After a few obligatory nods to Texas (“I was just telling Piper, we’re here in Alaska’s little-sister state. … You have two seasons: football and spring football.”), Palin rattled off the eerie similarities between the two biggest-ass states, including the very most important and laudable: “We will proudly cling to our guns and religion.” She recalled how Perry “teased” her as she hastily exited the Republican Governors’ conference to hop a plane and deliver her last baby, Trig, back home on the range.
And then, in a more serious vein, came the cliches, which she rattled off perfunctorily: “The stakes are so high in America today. … And who better to lead than the successes we already see here in Texas?”
Perry’s re-election, she said, would “send Washington a message about how things can be done right.” The choice is between “the Texas way or the Washington way,” she said, not directly referencing Sen. Hutchison but making it clear enough. “Rick is looking out for you,” she said. “On March 2, you have a clear choice. What’s it going to be: The way they operate in D.C. or the way y’all get things done in Texas?”
And then, a fine line indeed for those upcoming commercials: “When Washington came calling, he told ’em thanks but no thanks,” Palin said, referring to the stimulus money that Perry protested but, for the most part, gratefully accepted and used to balance the state budget temporarily.
This was more than a little like that “Bridge to Nowhere” that Palin dishonestly debuted at the ’08 Republican convention. It was also quite a thing for Palin to say, now there evidence has resurfaced of not only Perry’s initial support for the bank bailout, but Palin’s stimulus support as well.
One intentionally funny moment broke out when Palin made reference to news reports last year that Perry wanted Texas to secede from the Union. The crowd cheered wildly at the word “secede.” But that wasn’t supposed to be Palin’s punchline. Watching the reports, she said, “I said, ‘I don’t think so: Texas is succeeding.’ ” There was only perfunctory applause for that.
“If it ain’t broke, don’t fix it,” was Palin’s advice to Texans. “Why would you wanna change? If you want more of Texas and less of Washington, send him back to Austin.”
Aside from the multicolored rock-concert confetti shooting up from the front of the stage, and Perry’s making Palin an “honorary Texan” (a designation he’s reserved only for the highest of dignitaries, such as Rush Limbaugh), that was just about that.
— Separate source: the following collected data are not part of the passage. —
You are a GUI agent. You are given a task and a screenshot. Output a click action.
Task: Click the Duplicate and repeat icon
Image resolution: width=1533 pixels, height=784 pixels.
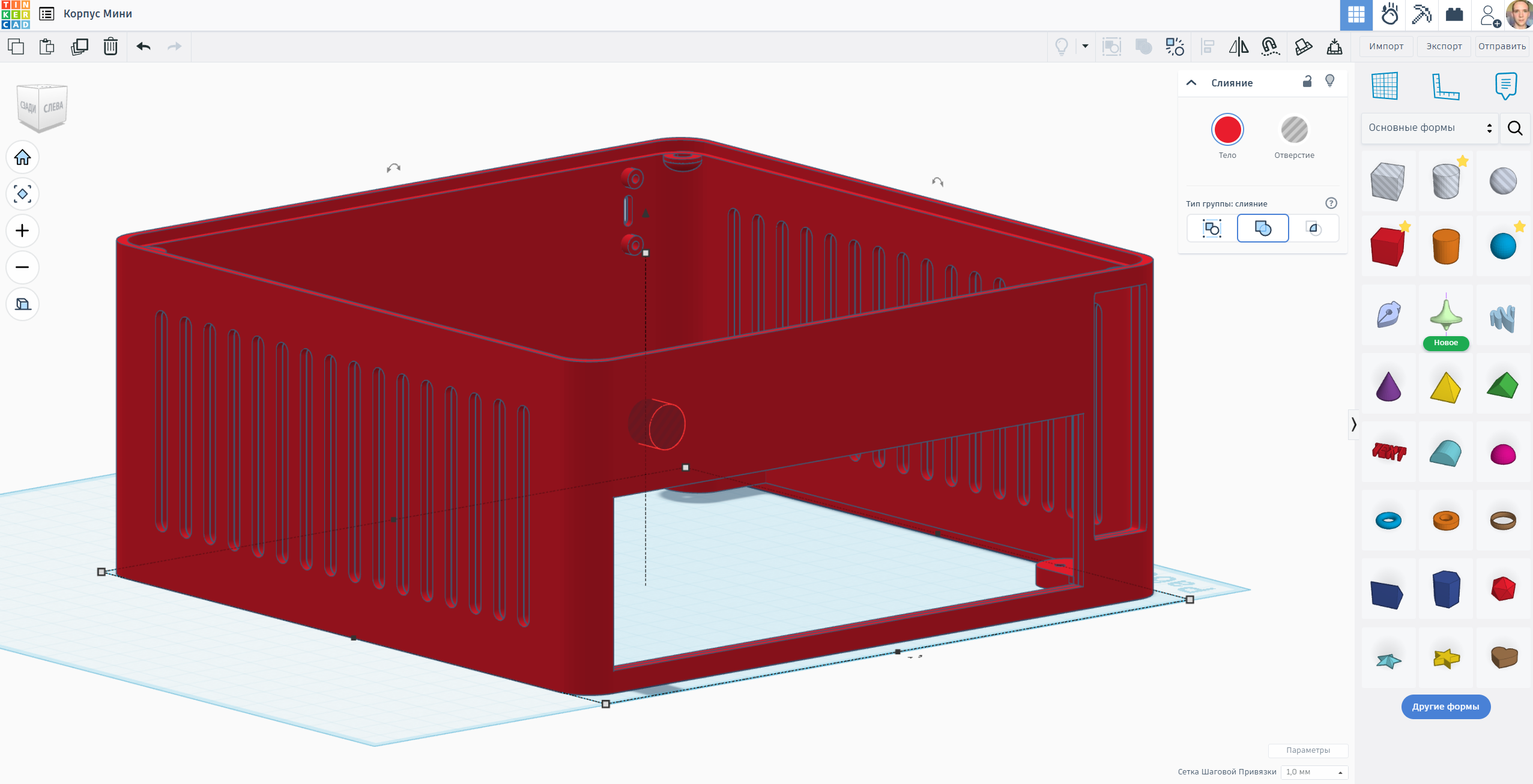pyautogui.click(x=79, y=47)
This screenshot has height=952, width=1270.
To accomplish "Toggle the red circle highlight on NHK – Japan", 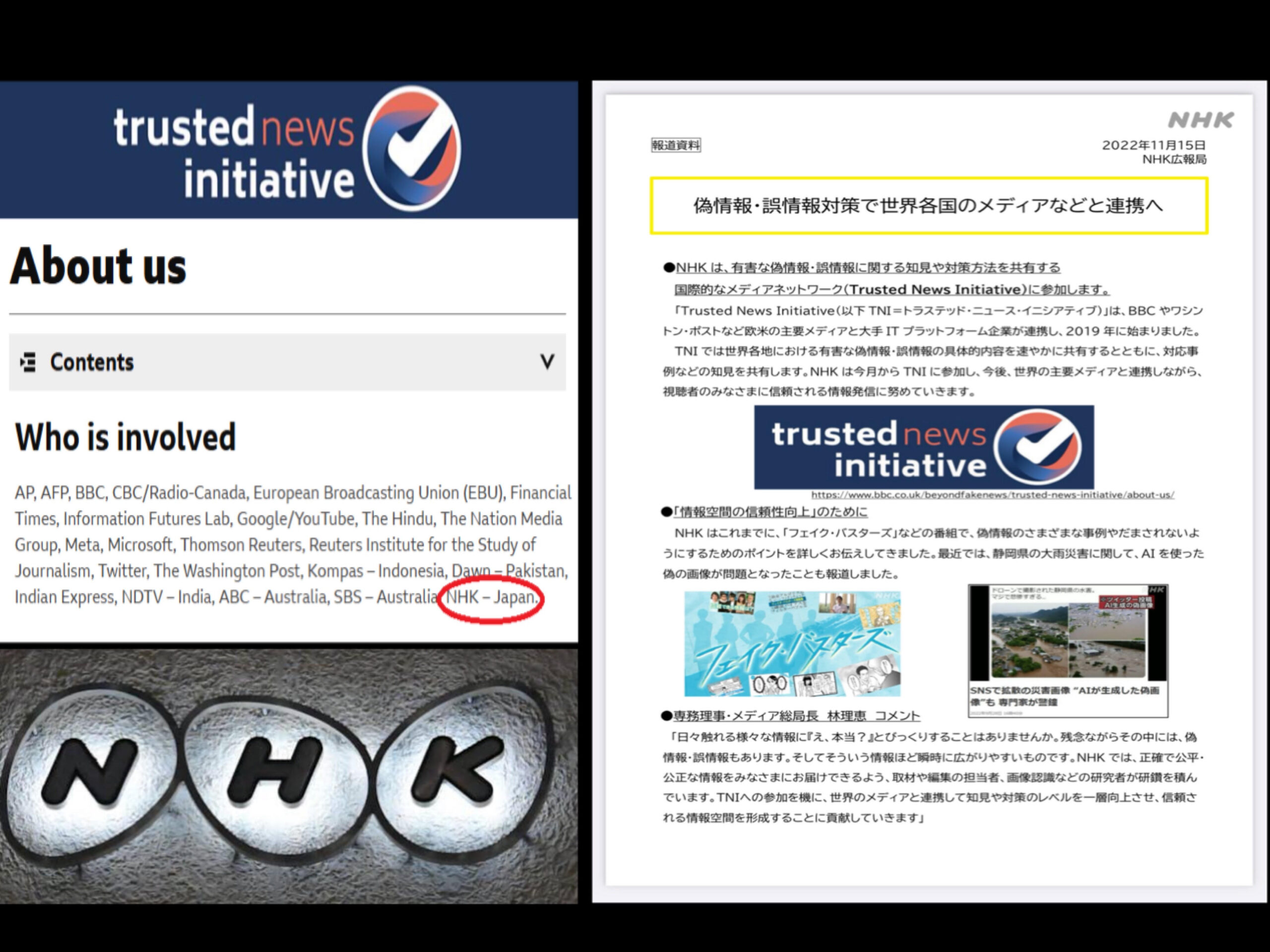I will (493, 598).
As Perry gave the crowd a final exhortation, folks were already filing out as fast as their feet would take them, off to Super Bowl parties and a whole ‘nother dose of plastic Americana.
Afterward, the Perry people seemed well-pleased, and why not? Nothing untoward had been said by the Thrilla from Wasilla, and thousands had turned out to cheer empty slogans and mindless patriotism and a false “Washington-versus-Texas” dichotomy like a Price Is Right studio audience. Some reporters trooped dutifully back to the visitors locker room, where such people belong, to bat out their stories so that every conservative in the state would know: Sarah’s with Rick! Thousands came out on Super Sunday to cheer the Rogue Twins!
And now I must wrap this up. The cleaning crew is coming around, asking, “Anybody in here?” It’s just them and a few reporters left in the Berry Center now, doing our jobs, polishing up the remains of the big blast of giddy, self-congratulatory, deceptive smaltz that just went down.